▶ TASK INSTRUCTIONS:
For the records below, copy exactly the span that begins at the line containing "At what coordinates" and stops after the line containing "Open the Begins with search mode dropdown", minus any pictures.

▶ GIVEN INFORMATION:
========================

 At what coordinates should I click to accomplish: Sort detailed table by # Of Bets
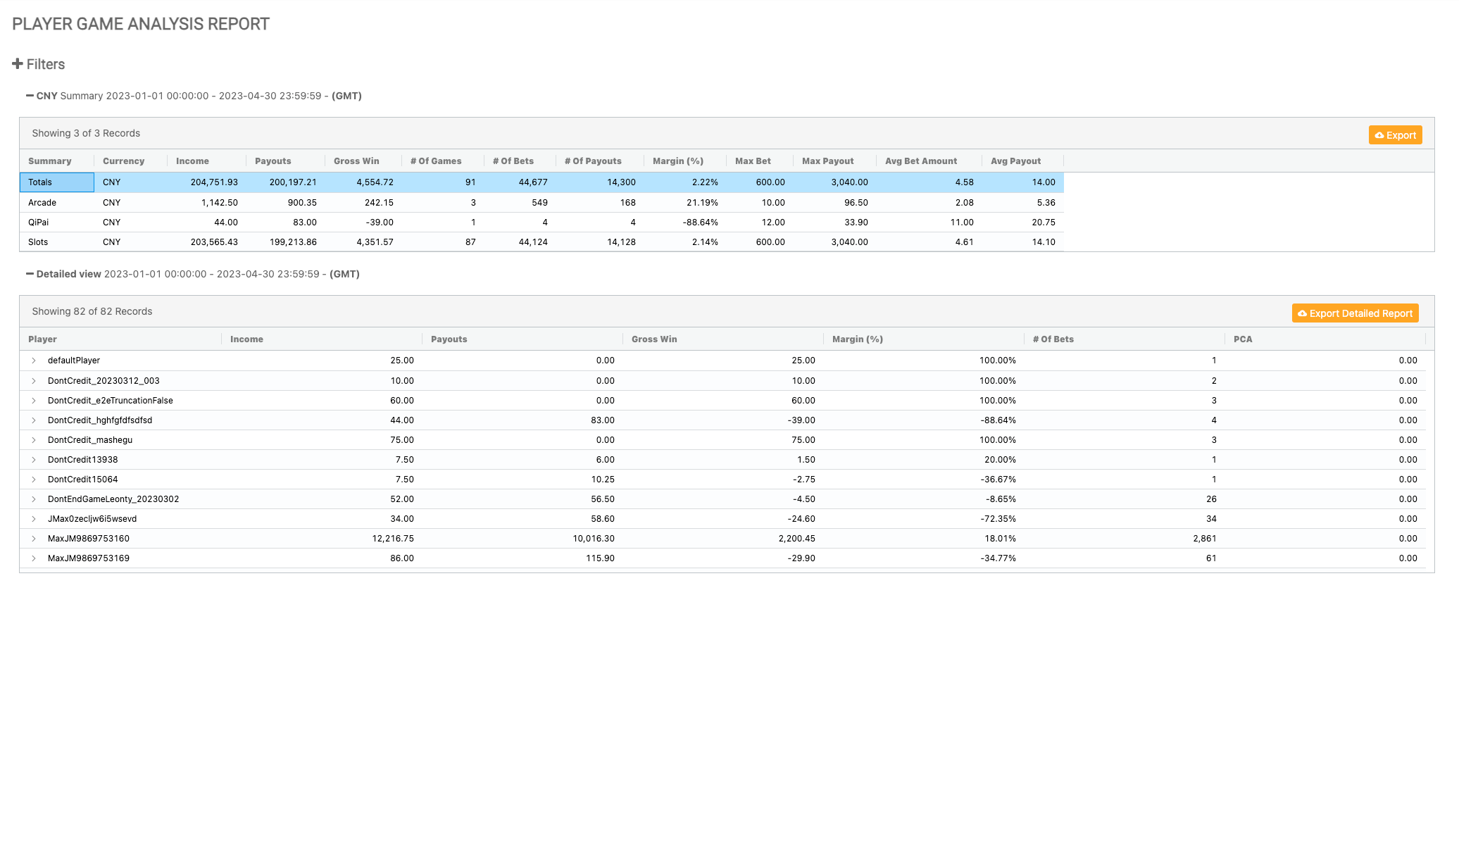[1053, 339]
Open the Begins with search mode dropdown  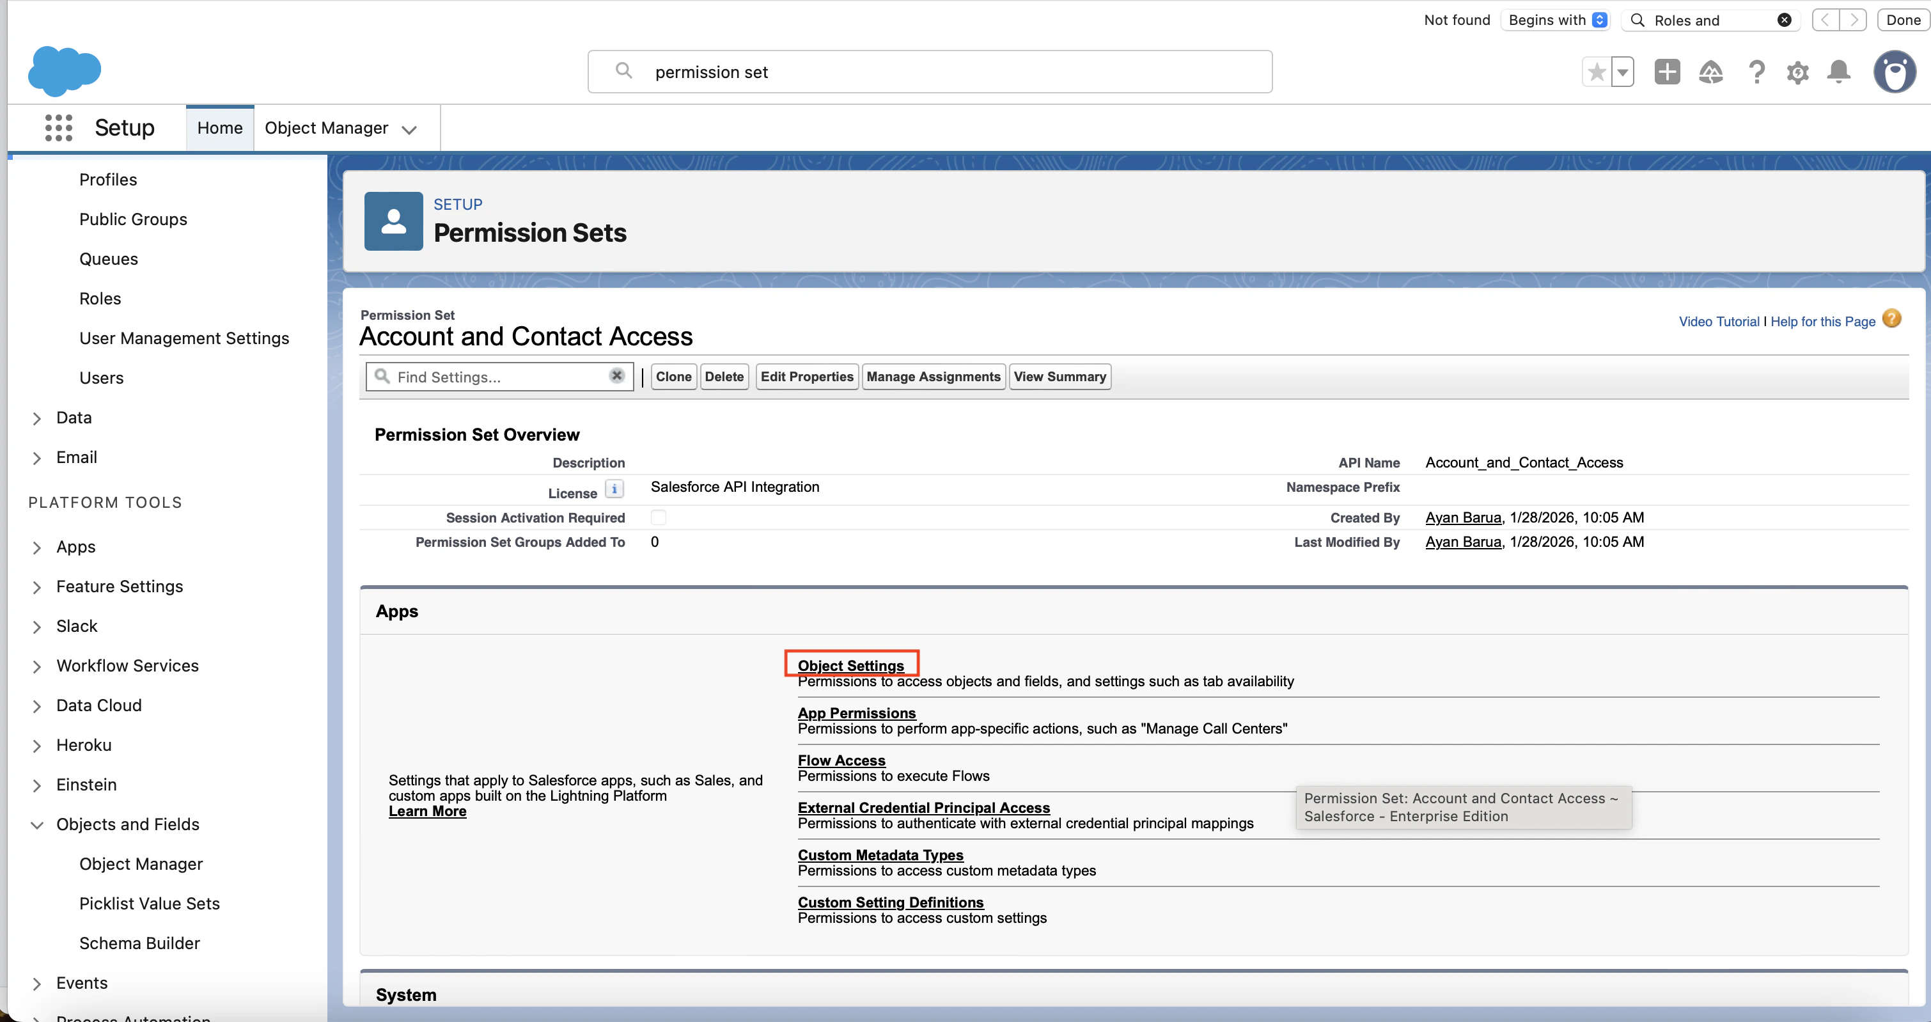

========================

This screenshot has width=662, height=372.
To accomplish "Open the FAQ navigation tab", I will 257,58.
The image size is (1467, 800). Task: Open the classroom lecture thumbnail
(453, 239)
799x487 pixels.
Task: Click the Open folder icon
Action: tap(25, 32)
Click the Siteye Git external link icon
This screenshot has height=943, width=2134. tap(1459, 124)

========================

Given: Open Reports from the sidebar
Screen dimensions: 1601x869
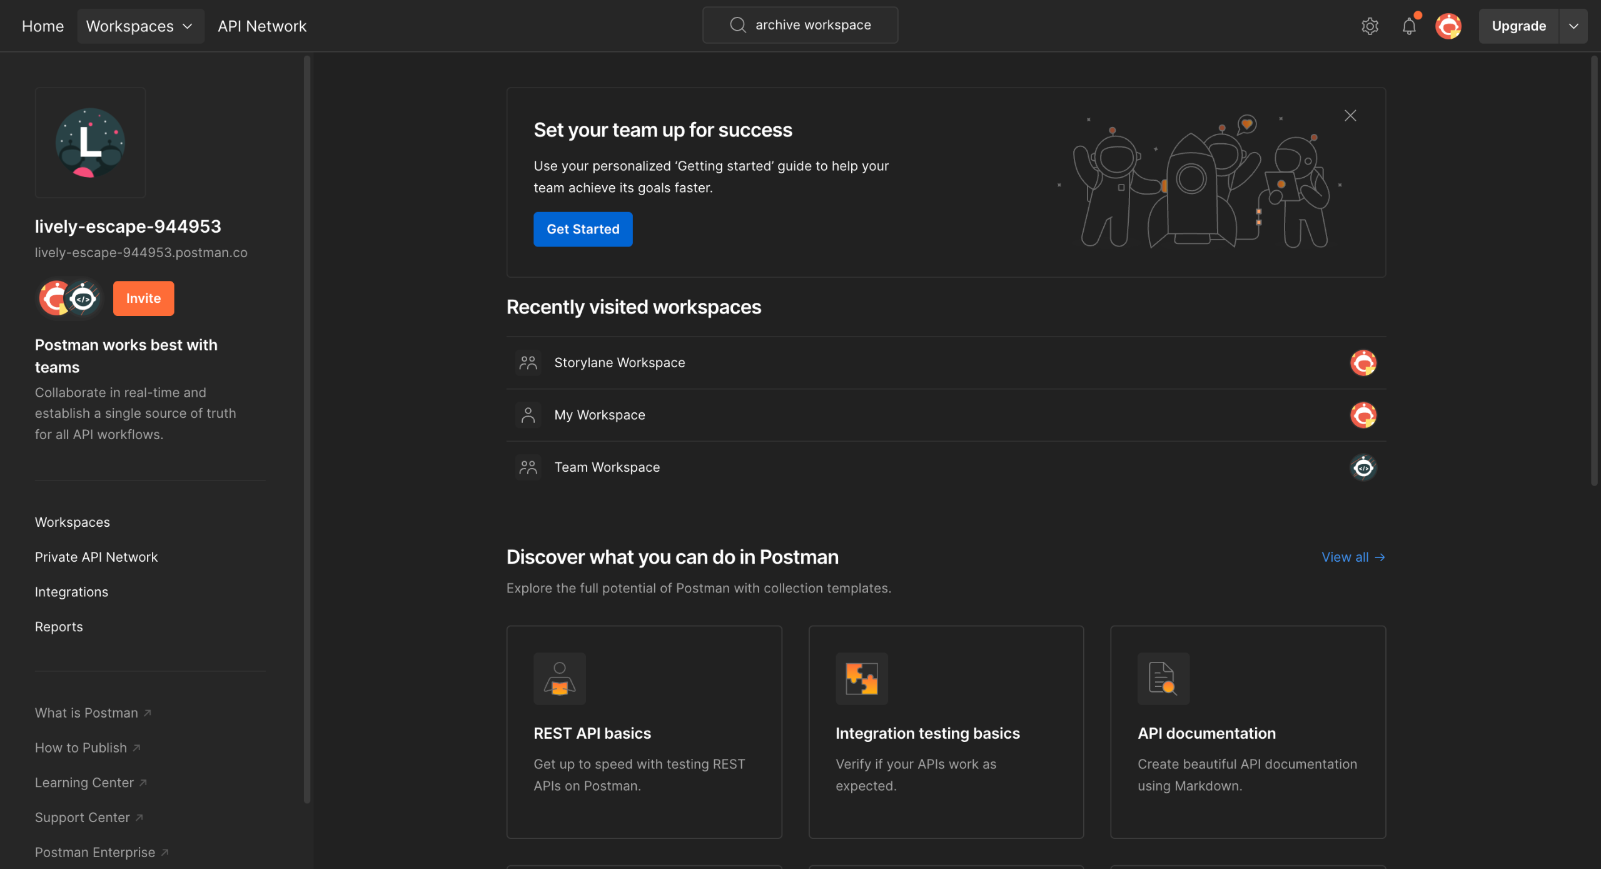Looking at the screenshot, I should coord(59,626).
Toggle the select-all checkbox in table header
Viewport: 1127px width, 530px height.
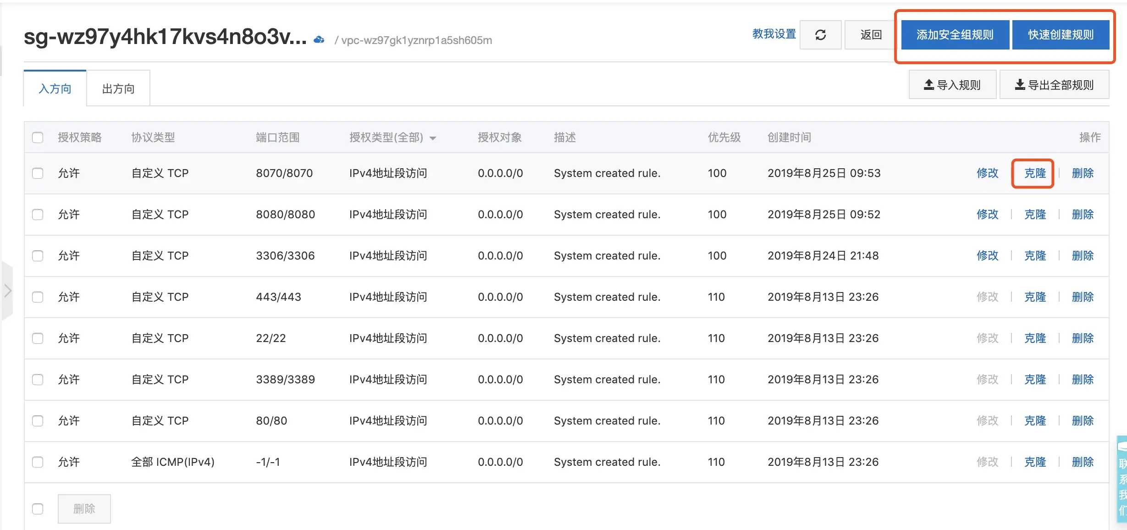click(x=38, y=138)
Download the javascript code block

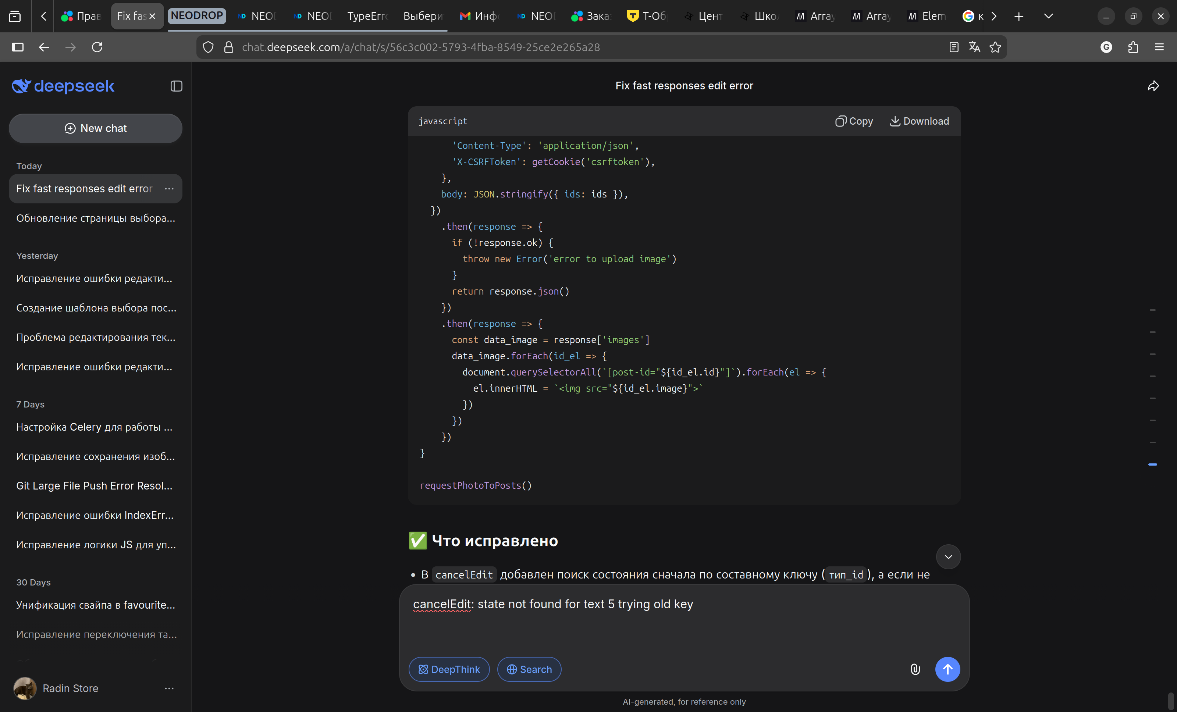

========================

▶ SOLUTION:
 At what coordinates should I click to accomplish: Sort detailed table by # Of Bets
[1053, 339]
Open the Begins with search mode dropdown  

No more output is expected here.